**What to work on**
Include in the output the line containing "网站首页 (52, 73)" and each subsequent line of the records, through the end, transcribed exactly. Add nothing else.

**Extracted entries**
[Start of section]

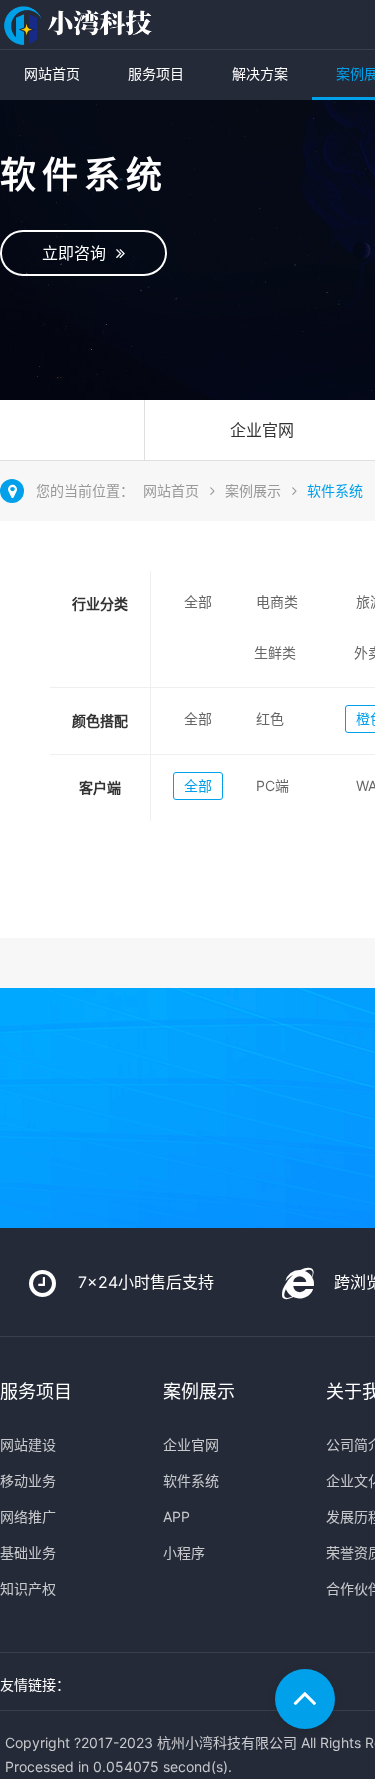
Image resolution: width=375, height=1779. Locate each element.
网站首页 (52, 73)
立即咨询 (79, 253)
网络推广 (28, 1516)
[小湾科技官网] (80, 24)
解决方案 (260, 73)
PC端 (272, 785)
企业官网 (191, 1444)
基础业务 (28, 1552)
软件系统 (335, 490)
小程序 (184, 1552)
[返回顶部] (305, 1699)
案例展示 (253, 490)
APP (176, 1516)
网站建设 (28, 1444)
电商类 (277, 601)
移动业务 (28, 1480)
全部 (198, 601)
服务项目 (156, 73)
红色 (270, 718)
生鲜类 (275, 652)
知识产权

[End of section]

**Output of the exercise**
网站首页 (52, 73)
立即咨询 (79, 253)
网络推广 (28, 1516)
[小湾科技官网] (80, 24)
解决方案 (260, 73)
PC端 (272, 785)
企业官网 (191, 1444)
基础业务 (28, 1552)
软件系统 (335, 490)
小程序 (184, 1552)
[返回顶部] (305, 1699)
案例展示 (253, 490)
APP (176, 1516)
网站建设 (28, 1444)
电商类 (277, 601)
移动业务 (28, 1480)
全部 (198, 601)
服务项目 (156, 73)
红色 (270, 718)
生鲜类 (275, 652)
知识产权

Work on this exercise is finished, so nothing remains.